• [Your assignment] Below is a listing for a study on group counseling for adolescents, followed by records. Reproduce the part of the study listing between "Group Counseling with A Behavioral Approach to" and "No. 3 (2025)", inclusive, word for word.

[[ Text section, beginning ]]

Group Counseling with A Behavioral Approach to Develop Adolescent Life Skills for Mitigating Occupational Health Risks at SMAN 4 Raha
Sari, Elna;
Sarumi, Rasniah;
Naningsih, Ayu;
Mulyawati, Endang Sri;
Rianse, Muhammad Suriyadarman
Poltekita: Jurnal Ilmu Kesehatan Vol. 19 No. 3 (2025)
Publisher : Poltekkes Kemenkes Palu
Show Abstract
|
Download Original
|
Original Source
|
Check in Google Scholar
|
DOI: 10.33860/jik.v19i3.4294
Background: In this study, we aimed to evaluate the effectiveness of group counseling with a behavioral approach in preventing risky sexual behavior among adolescents within the context of rising public health concerns in Indonesia. With worrying national trends in premarital sexual activity and STI prevalence among youth, our objective was to assess the impact of a behavioral modification intervention to address gaps in existing school-based preventive programs. Methods: This pre-experimental study involved a one-group pretest-posttest design conducted at SMA Negeri 4 Raha in September 2024. A total of 34 students were enrolled, selected via proportionate stratified random sampling, and data were collected through structured self-administered questionnaires. Ethical approval was obtained from the relevant institutional review board, and participants provided informed assent. Results: The primary outcome of the study was the change in knowledge and awareness scores of safe sexual behavior, and a significant increase from a pre-test mean of 7.94 (SD=2.741) to a post-test mean of 11.44 (SD=3.230) was observed. Statistical analyses revealed a p-value of 0.001, confirming the intervention's significant effect. The findings highlight the effectiveness of group counseling in enhancing adolescent understanding and promoting safer decision-making. Conclusion: In conclusion, our study contributes to the understanding of adolescent sexual health prevention by demonstrating the efficacy of a behavioral group counseling model. This research provides insights into practical, school-based interventions that can be integrated into reproductive health programs. Future studies should address the long-term behavioral outcomes and incorporate a control group design, ultimately advancing knowledge in the field of international adolescent health.

[[ Text section, end ]]
[[ Extracted information, beginning ]]

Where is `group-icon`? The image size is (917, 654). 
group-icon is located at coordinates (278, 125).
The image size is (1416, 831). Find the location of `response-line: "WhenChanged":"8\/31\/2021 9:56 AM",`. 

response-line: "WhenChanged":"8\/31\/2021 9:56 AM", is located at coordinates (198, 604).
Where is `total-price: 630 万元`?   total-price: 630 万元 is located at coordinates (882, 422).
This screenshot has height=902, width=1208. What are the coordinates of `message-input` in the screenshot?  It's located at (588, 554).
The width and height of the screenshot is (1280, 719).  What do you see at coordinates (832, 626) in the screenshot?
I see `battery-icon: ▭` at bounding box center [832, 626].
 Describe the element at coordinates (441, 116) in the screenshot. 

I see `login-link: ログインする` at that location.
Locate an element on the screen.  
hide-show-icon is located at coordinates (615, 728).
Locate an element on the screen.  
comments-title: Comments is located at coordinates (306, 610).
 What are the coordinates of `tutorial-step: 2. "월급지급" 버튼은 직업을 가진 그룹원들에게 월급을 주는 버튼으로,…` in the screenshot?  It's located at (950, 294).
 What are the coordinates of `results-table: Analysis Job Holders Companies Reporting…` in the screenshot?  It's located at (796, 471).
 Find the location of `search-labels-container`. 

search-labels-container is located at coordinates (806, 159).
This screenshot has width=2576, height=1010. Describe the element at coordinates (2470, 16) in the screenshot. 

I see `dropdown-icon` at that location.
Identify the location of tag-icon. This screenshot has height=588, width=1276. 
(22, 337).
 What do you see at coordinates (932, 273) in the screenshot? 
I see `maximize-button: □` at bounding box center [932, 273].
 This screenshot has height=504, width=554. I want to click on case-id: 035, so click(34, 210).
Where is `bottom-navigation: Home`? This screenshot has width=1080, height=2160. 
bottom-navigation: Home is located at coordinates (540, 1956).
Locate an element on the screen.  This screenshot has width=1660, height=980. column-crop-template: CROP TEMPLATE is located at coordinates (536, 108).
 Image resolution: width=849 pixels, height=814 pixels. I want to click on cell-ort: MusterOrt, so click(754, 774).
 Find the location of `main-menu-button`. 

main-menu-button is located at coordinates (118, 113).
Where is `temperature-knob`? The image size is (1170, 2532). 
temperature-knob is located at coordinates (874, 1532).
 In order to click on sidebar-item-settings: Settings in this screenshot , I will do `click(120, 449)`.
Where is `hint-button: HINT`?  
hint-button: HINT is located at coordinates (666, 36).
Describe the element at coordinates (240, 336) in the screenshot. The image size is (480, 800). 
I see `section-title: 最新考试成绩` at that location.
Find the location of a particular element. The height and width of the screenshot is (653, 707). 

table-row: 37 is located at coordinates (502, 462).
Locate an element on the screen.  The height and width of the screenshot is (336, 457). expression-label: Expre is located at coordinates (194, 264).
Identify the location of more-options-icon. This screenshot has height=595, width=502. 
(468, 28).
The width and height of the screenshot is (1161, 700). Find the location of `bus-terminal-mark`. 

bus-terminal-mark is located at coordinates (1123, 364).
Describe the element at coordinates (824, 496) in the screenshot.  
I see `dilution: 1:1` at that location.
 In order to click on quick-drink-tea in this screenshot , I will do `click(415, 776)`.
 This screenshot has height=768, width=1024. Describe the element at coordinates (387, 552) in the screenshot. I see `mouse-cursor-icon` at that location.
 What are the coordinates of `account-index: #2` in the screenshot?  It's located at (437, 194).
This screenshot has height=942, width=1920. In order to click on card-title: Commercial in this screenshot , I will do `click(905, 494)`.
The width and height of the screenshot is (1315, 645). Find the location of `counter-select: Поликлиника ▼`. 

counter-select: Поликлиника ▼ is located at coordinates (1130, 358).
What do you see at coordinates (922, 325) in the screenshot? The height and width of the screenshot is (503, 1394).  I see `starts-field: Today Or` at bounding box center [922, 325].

[[ Extracted information, end ]]

• [Answer box]
Group Counseling with A Behavioral Approach to Develop Adolescent Life Skills for Mitigating Occupational Health Risks at SMAN 4 Raha
Sari, Elna;
Sarumi, Rasniah;
Naningsih, Ayu;
Mulyawati, Endang Sri;
Rianse, Muhammad Suriyadarman
Poltekita: Jurnal Ilmu Kesehatan Vol. 19 No. 3 (2025)